## WHAT THE TASK ASKS
The pictures are to be left out, and all remaining data is to be transcribed exactly as it appears.

• • • • •

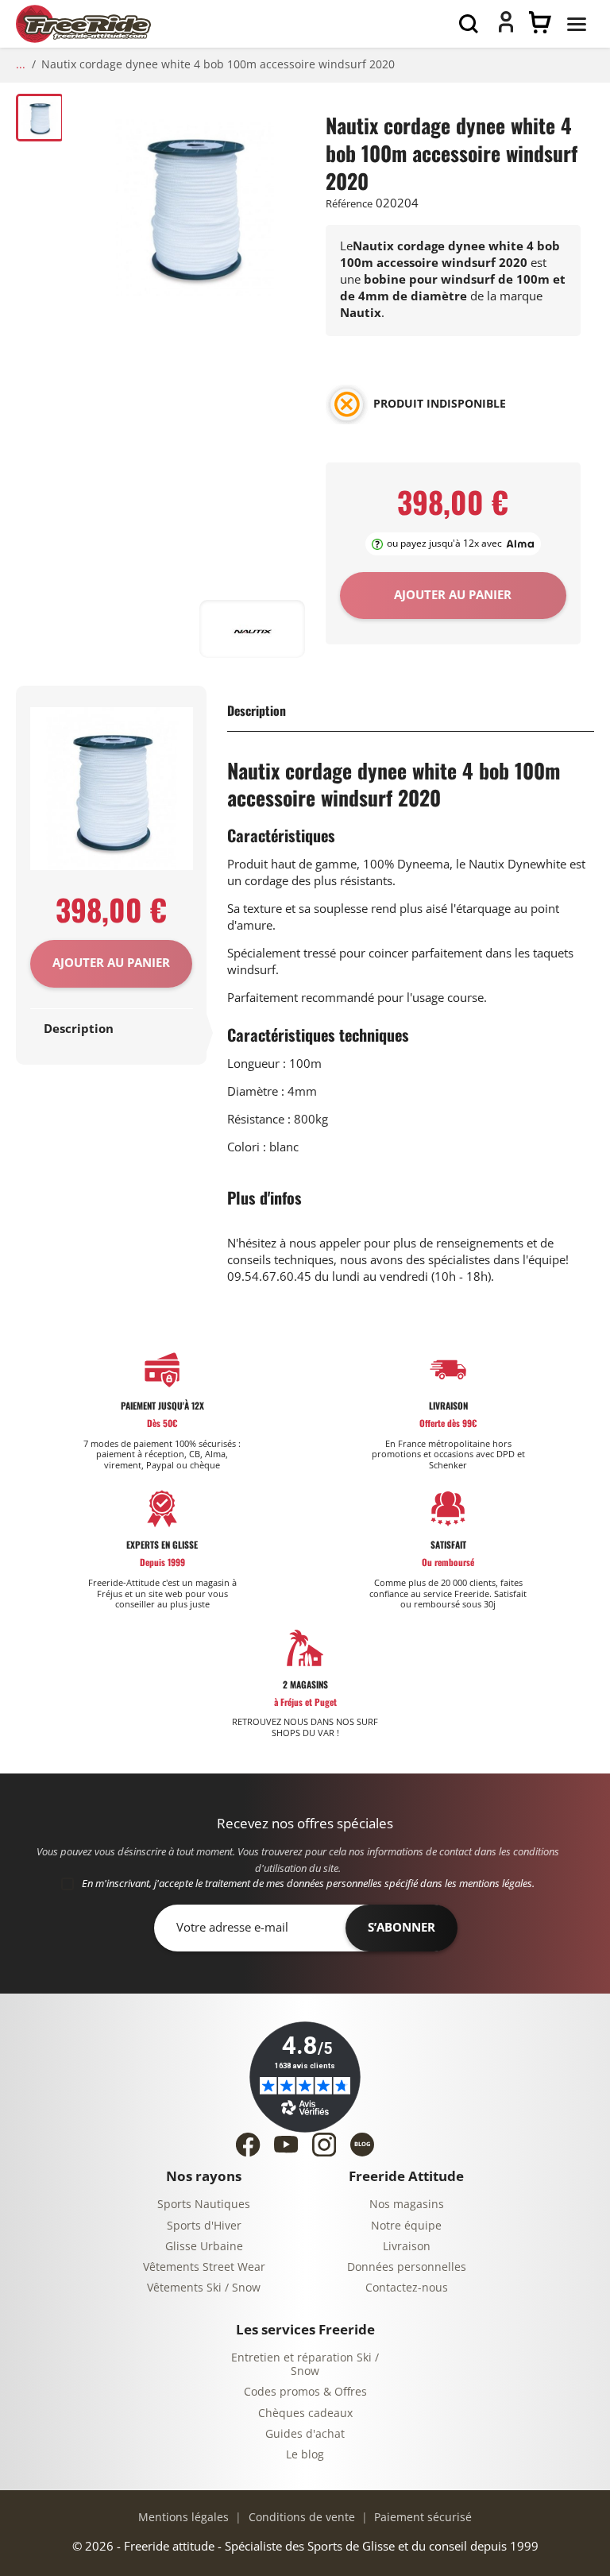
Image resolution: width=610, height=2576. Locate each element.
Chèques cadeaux (305, 2413)
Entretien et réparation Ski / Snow (305, 2365)
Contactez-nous (406, 2288)
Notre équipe (406, 2226)
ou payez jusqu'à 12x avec (444, 543)
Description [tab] (79, 1029)
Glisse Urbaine (204, 2246)
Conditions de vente (300, 2517)
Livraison (406, 2246)
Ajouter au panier (111, 963)
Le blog (305, 2455)
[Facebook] (248, 2144)
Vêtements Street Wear (204, 2267)
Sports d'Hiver (204, 2226)
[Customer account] (506, 28)
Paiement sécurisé (421, 2517)
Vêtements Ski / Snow (204, 2288)
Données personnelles (406, 2267)
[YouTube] (286, 2144)
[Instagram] (324, 2144)
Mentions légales (183, 2517)
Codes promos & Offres (305, 2392)
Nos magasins (406, 2204)
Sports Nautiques (203, 2204)
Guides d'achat (305, 2434)
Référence (349, 204)
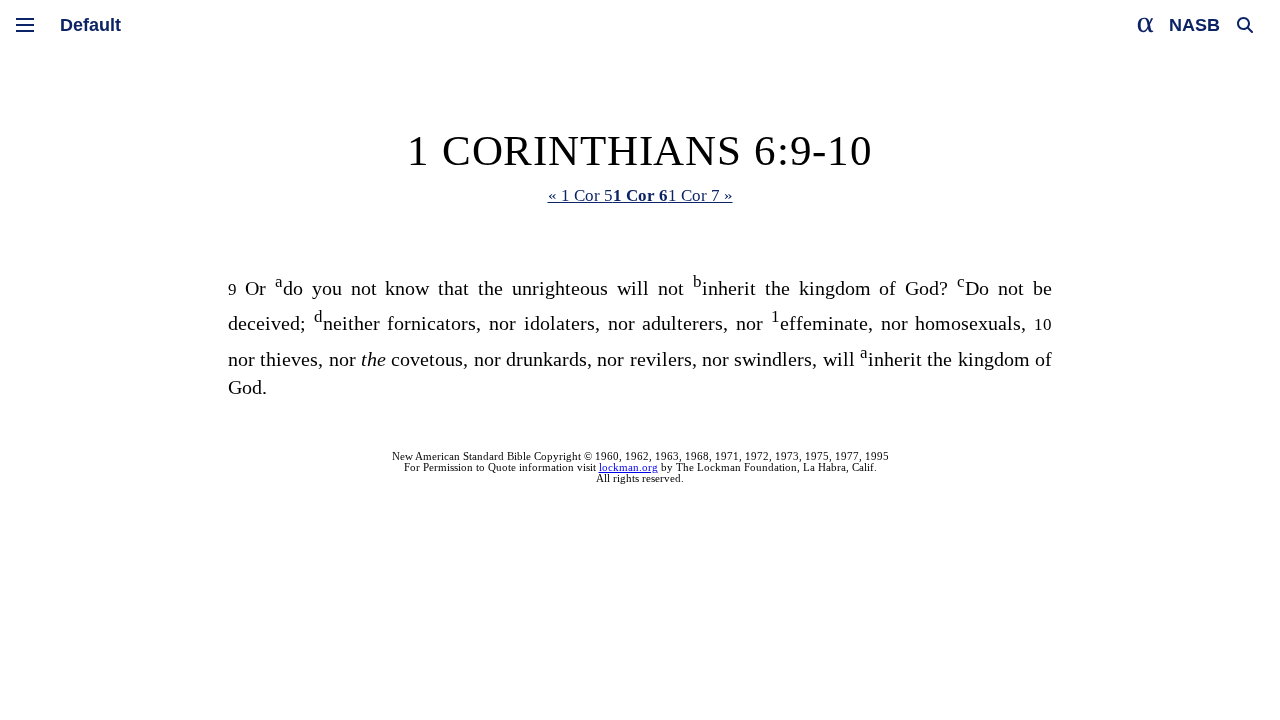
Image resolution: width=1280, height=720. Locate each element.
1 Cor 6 (640, 195)
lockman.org (628, 467)
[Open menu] (25, 25)
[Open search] (1245, 25)
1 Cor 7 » (700, 195)
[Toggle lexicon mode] (1146, 25)
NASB (1194, 25)
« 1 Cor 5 (580, 195)
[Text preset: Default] (90, 25)
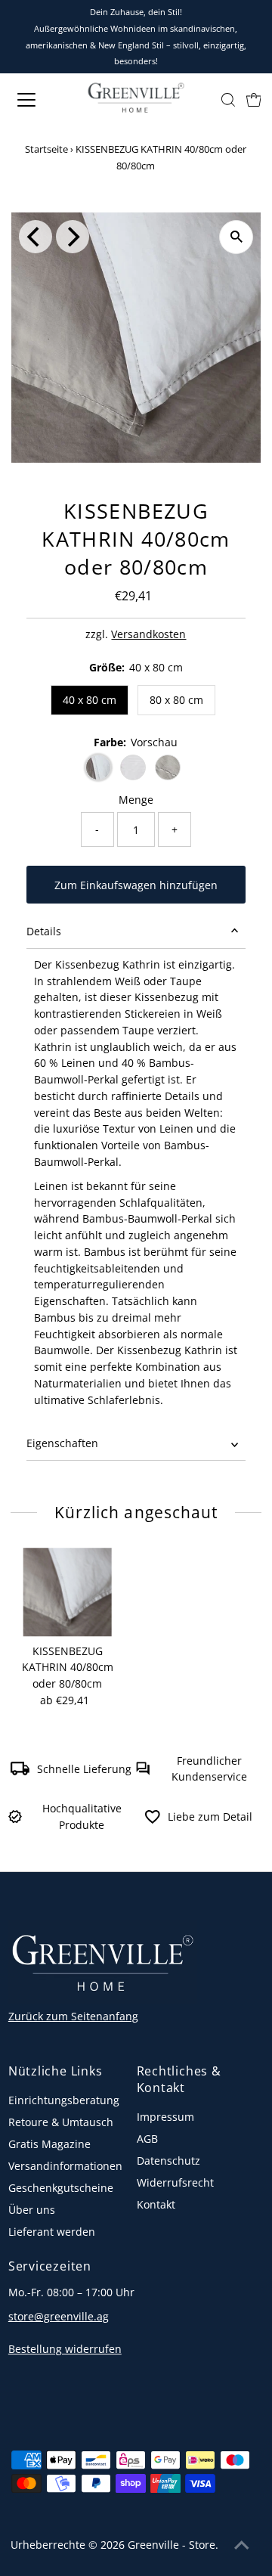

• • • • •

## FINISHED EXERCISE
Image resolution: width=610, height=2576. Locate each element.
Chèques cadeaux (305, 2413)
Entretien et réparation Ski / Snow (305, 2365)
Contactez-nous (406, 2288)
Notre équipe (406, 2226)
ou payez jusqu'à 12x avec (444, 543)
Description [tab] (79, 1029)
Glisse Urbaine (204, 2246)
Conditions de vente (300, 2517)
Livraison (406, 2246)
Ajouter au panier (111, 963)
Le blog (305, 2455)
[Facebook] (248, 2144)
Vêtements Street Wear (204, 2267)
Sports d'Hiver (204, 2226)
[Customer account] (506, 28)
Paiement sécurisé (421, 2517)
Vêtements Ski / Snow (204, 2288)
Données personnelles (406, 2267)
[YouTube] (286, 2144)
[Instagram] (324, 2144)
Mentions légales (183, 2517)
Codes promos & Offres (305, 2392)
Nos magasins (406, 2204)
Sports Nautiques (203, 2204)
Guides d'achat (305, 2434)
Référence (349, 204)
Image resolution: width=1280, height=720. Locate each element.
1 Cor 6 (640, 195)
lockman.org (628, 467)
[Open menu] (25, 25)
[Open search] (1245, 25)
1 Cor 7 » (700, 195)
[Toggle lexicon mode] (1146, 25)
NASB (1194, 25)
« 1 Cor 5 (580, 195)
[Text preset: Default] (90, 25)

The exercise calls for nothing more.